Before The Law arrived, The Demon Child’s mother hid her Magic Mirror and Straw in the medicine cabinet. Every night, The Demon Child watched his mother’s Magic Trick on the kitchen table. “Watch the lines disappear,” she’d say, and The Demon Child would cry.
The door-busting Law cuffed The Demon Child.

 “Uncuff him,” his mother said. “Not in my house,” but The Law pushed The Demon Child to the car and in the backseat.

“To the bin of loonies,” the Law said to The Demon Child.


After supper, The Music Man visits The Strange Bird in his Asbestos Confinement Room. Yawning-Marcus Bacon stands in the door.

“Hello,” The Music Man says.

The Strange Bird leans against the paint-peeling wall.

“Why do you resist healing?” The Music Man says, but The Strange Bird chews a fingernail, a habit Mrs. Jenkins, The Bad Nurse, has called unhygienic. “You got a hygiene problem,” she’s told The Strange Bird. “Nasty nasty nasty!”

The Music Man waves. “You hear me?”

“Answer him,” Marcus Bacon says.

“No,” The Strange Bird says.

“Why do you resist healing?”

“Fuck a healing!” Terrell yells.

The Music Man shakes his head.

“Fuck some dolphins! Fuck Flipper!

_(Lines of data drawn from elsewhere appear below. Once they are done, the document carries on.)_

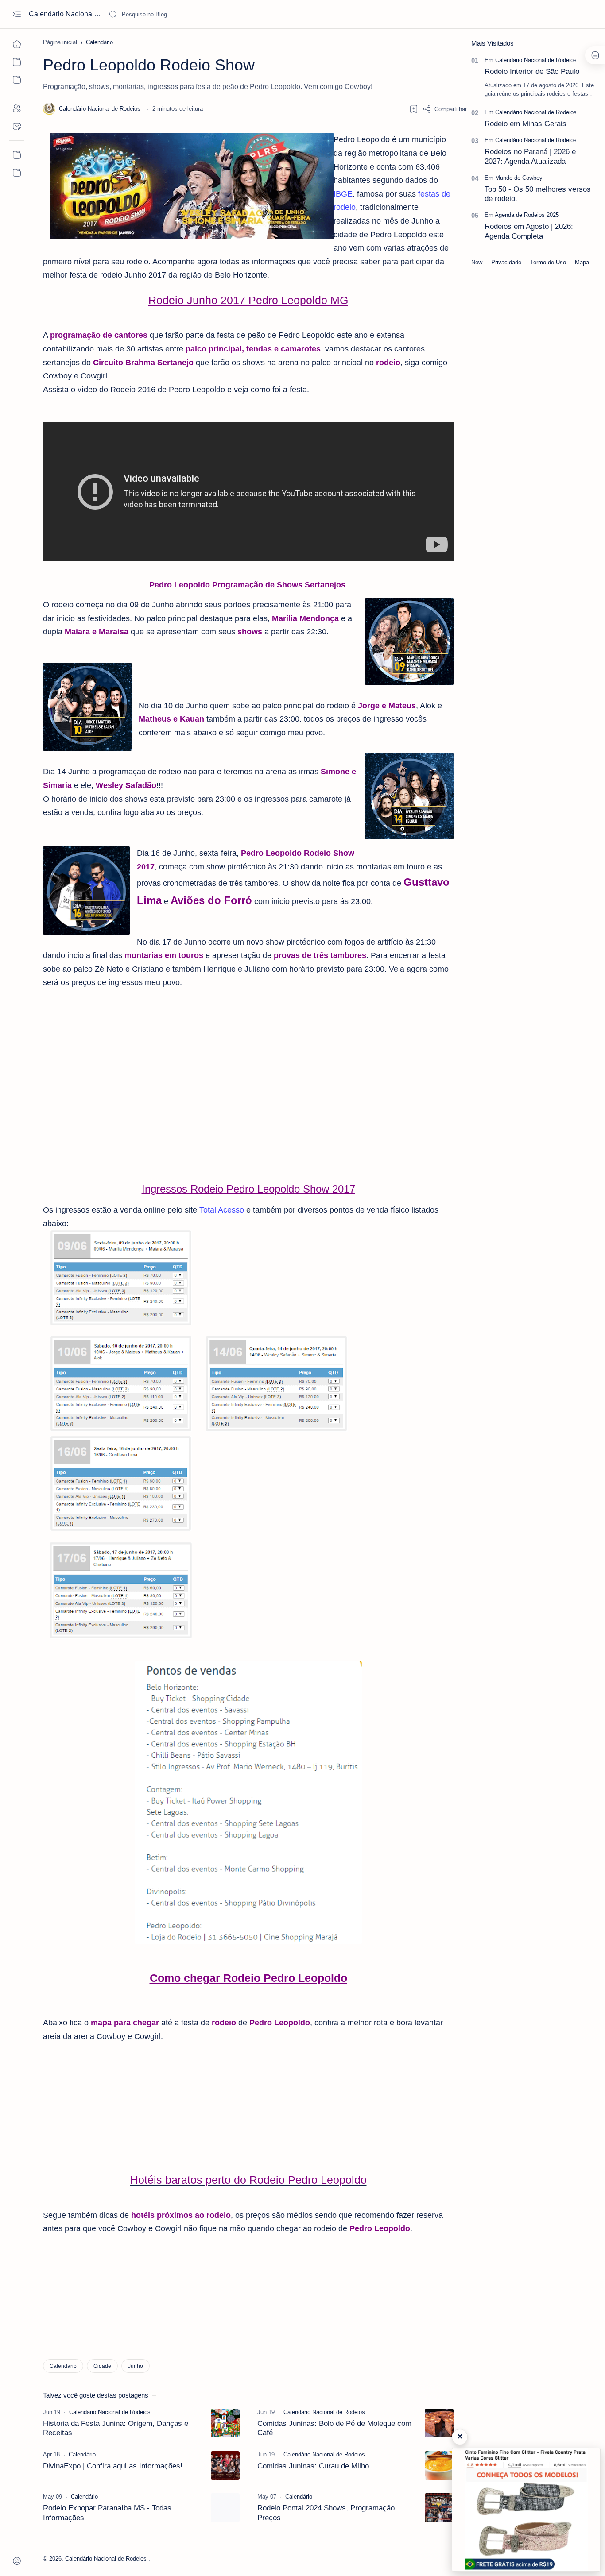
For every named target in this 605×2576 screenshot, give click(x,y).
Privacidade (506, 262)
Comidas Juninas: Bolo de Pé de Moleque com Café (334, 2428)
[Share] (445, 108)
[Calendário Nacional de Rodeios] (536, 60)
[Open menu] (16, 14)
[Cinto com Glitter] (526, 2509)
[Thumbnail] (225, 2423)
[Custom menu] (16, 155)
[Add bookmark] (413, 108)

I hope Flipper dies and goes to hell!”

“Quiet!” Marcus Bacon yells.

“You can’t resist healing,” The Music Man says to The Strange Bird. “Eventually, you must accept the paradigm.”

“Fuck a paradigm, bitch!”

“One more warning, then I’m coming up in there,” Marcus Bacon says.

The Strange Bird turns, then looks out his wire screen window at a Grounds Privileges Lady passing the children’s ward on the cracked campus sidewalk, her face lipstick-smeared.

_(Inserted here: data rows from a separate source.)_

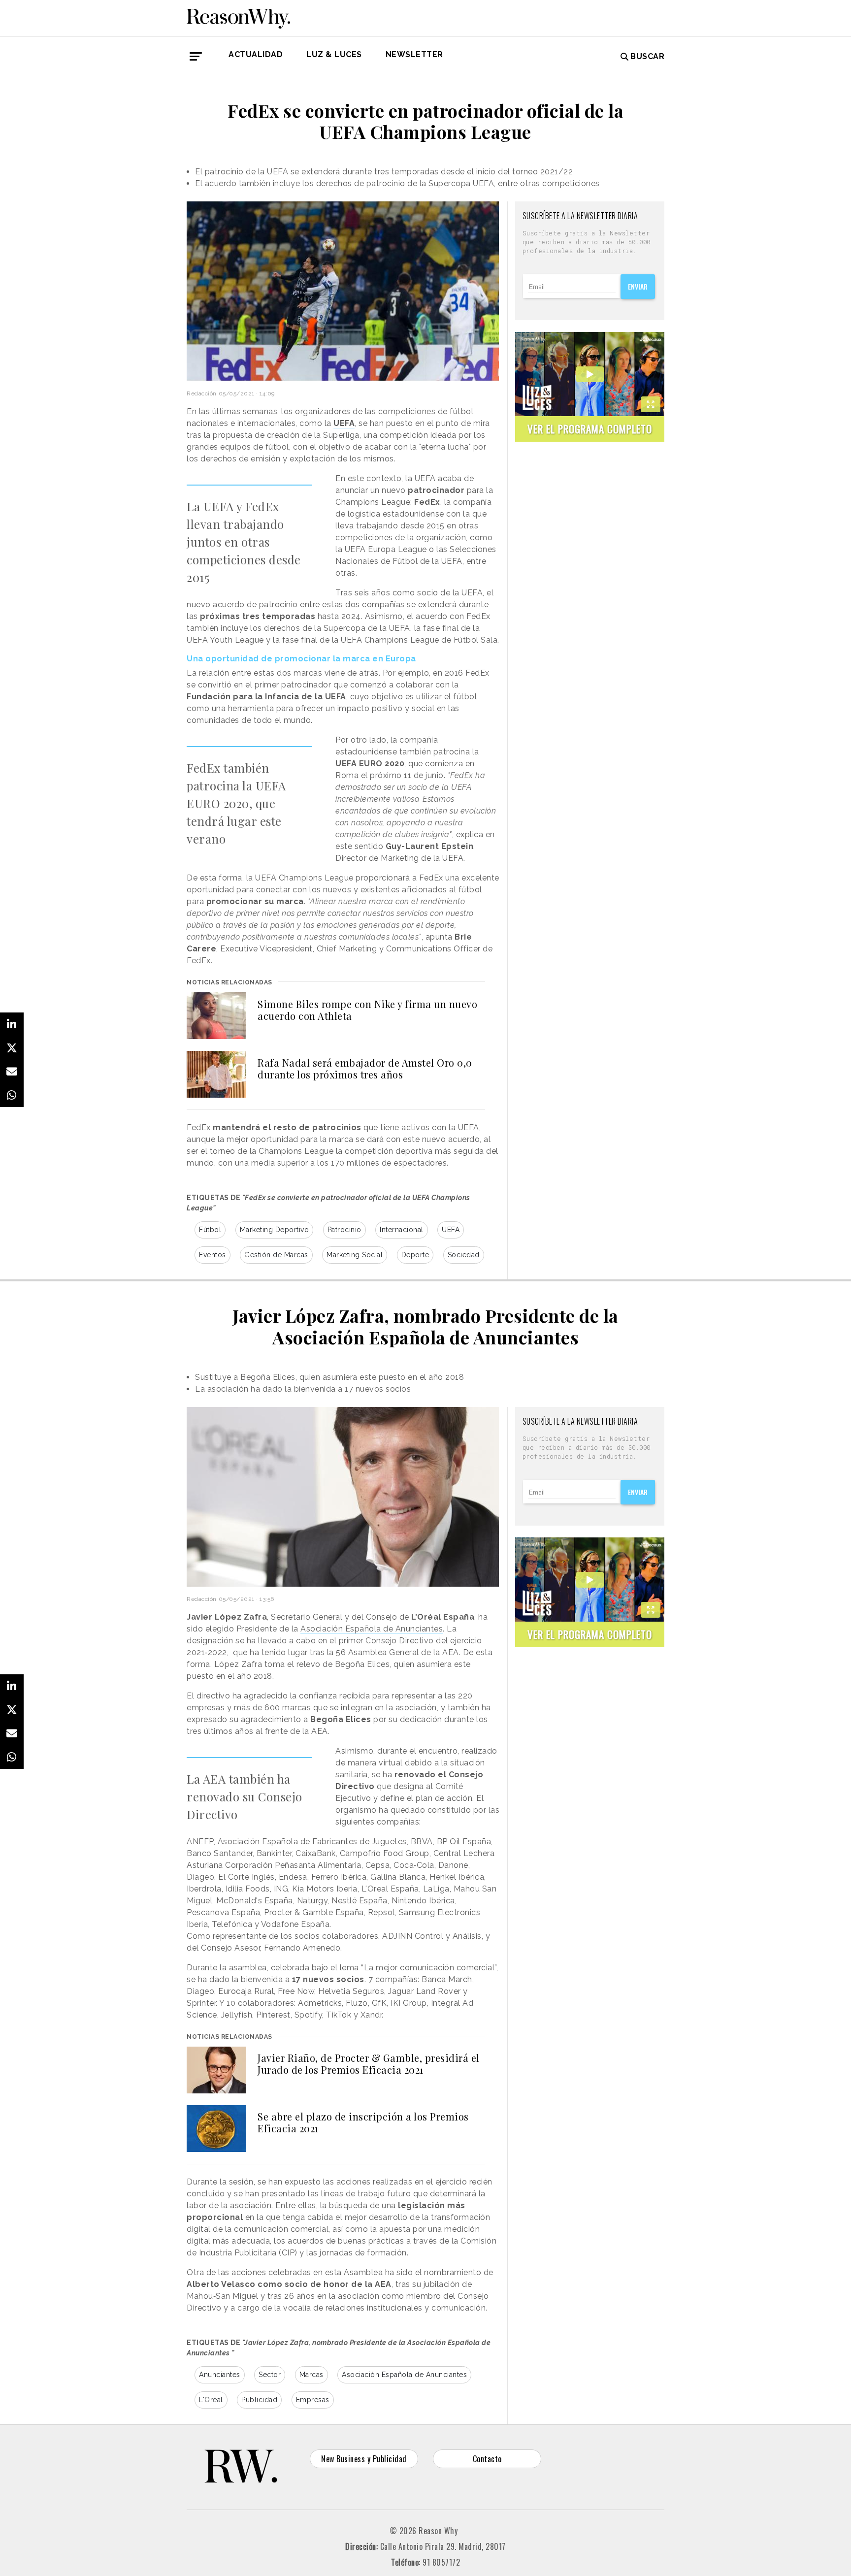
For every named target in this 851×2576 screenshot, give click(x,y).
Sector (270, 2375)
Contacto (487, 2459)
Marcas (311, 2375)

“Look at this ugly bitch strutting the street!” Terrell screams, and Marcus Bacon tells The Music Man to leave and radioes back-up for a Patient Restraint Order.

“Fuck all y’all!” Terrell yells, and slaps his window at The Grounds Privileges Lady. Feet pound the boys hall.

Lipstick Lady
In his Asbestos Confinement Room, The Strange Bird thinks, I can fly, I can fly out the window! 

“Fuck all y’all!” Terrell screams.

Yawning-Marcus Bacon and his back-up fasten the straps. The wall thumps, then the door slams, and The Strange Bird wonders why people like his mother, Disappeared-Father, Yawning-Marcus Bacon, and The Music Man never listen: “Kissy pretty,” he’d said when water sprayed out the dolphin’s hole and he remembered a school film, The Charity Dolphin, about a dolphin that kissed wheelchair kids and baby burn victims with his shark-killing bottlenose.

“It’s a set-up!” Terrell yells, and The Strange Bird sees the Grounds Privileges Lady strut past the children’s ward in the other direction.

“The Lipstick Lady,” The Strange Bird says to no one and flaps his wings, less scared and ready to squawk beyond yes or no.